◆ What needs to be done ◆
Can you give the material again with "title" swapped for "heading" and everything else unchanged? Omit the pictures.

◆ Entries from a collection ◆
──────────

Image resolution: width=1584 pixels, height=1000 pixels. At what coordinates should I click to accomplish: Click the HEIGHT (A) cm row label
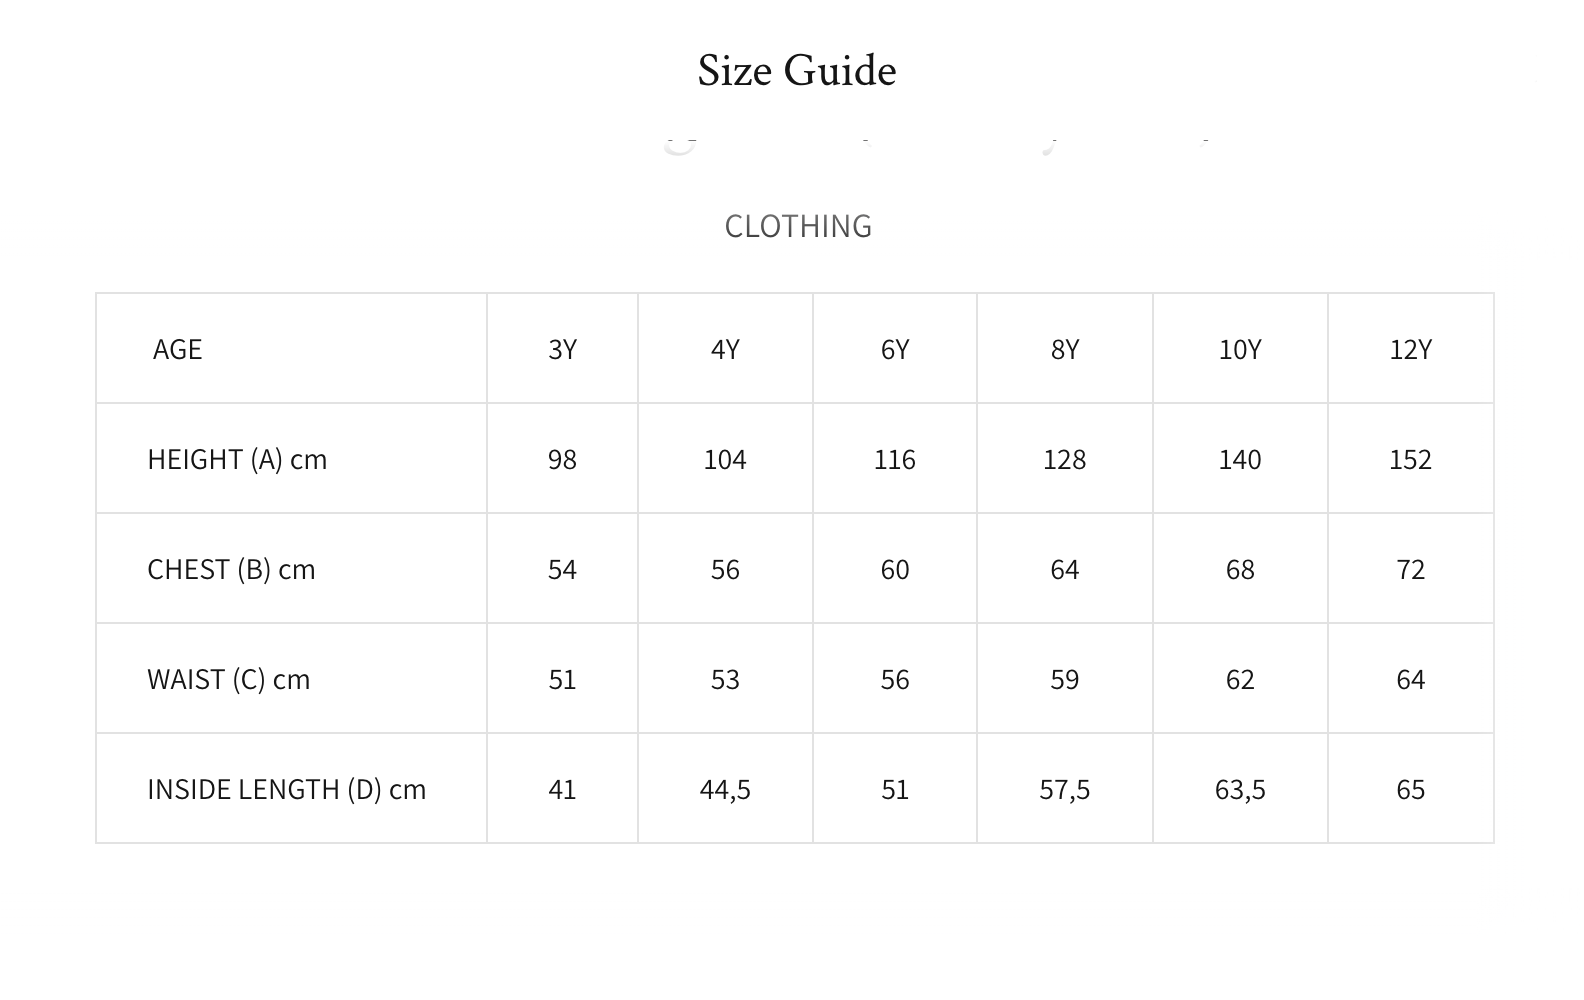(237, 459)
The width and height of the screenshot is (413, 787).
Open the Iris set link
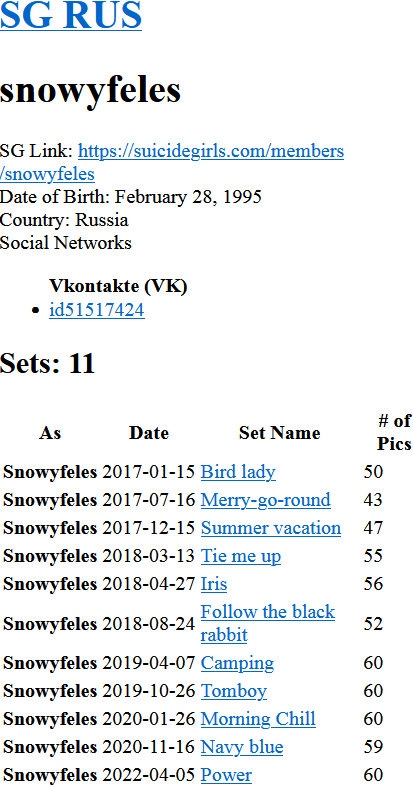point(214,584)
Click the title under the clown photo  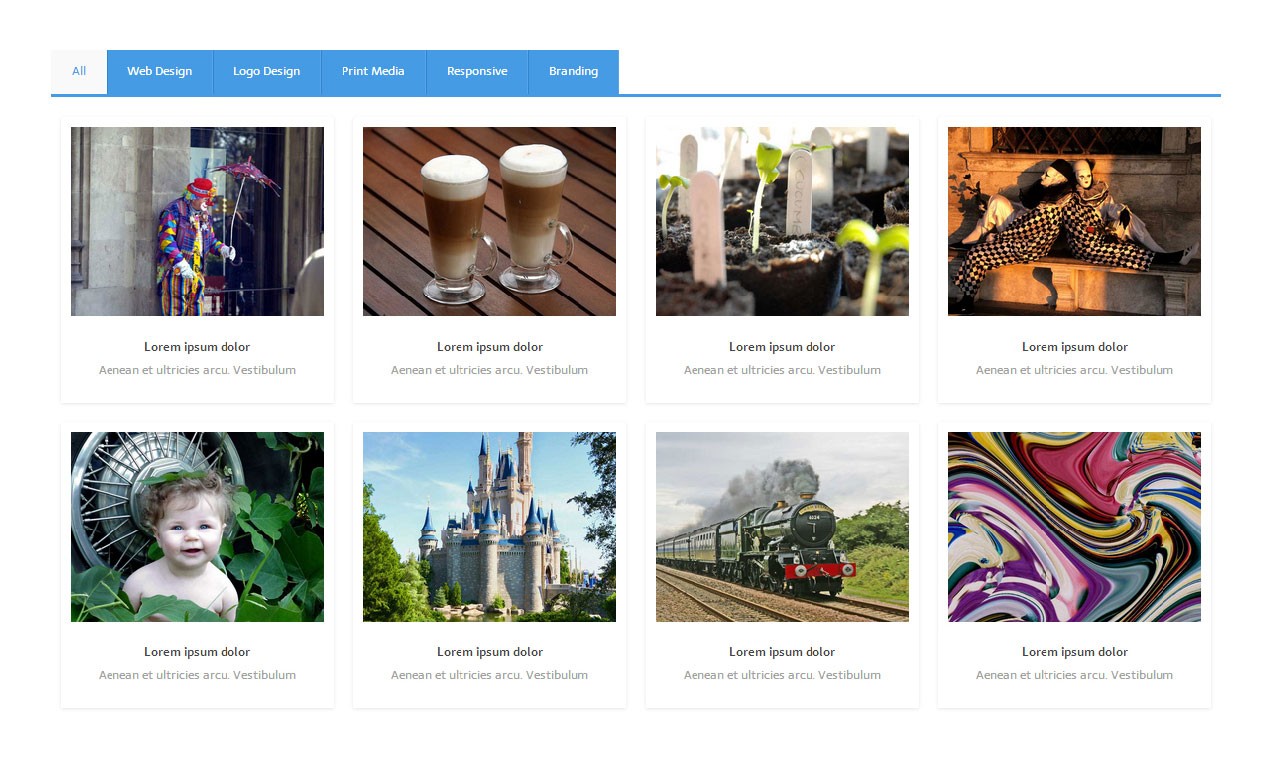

──────────

◆ Result ◆
Image resolution: width=1584 pixels, height=1000 pixels. At what coordinates should I click to accomplish: Click the HEIGHT (A) cm row label
(237, 459)
The width and height of the screenshot is (413, 787).
Open the Iris set link
point(214,584)
Click the heading under the clown photo  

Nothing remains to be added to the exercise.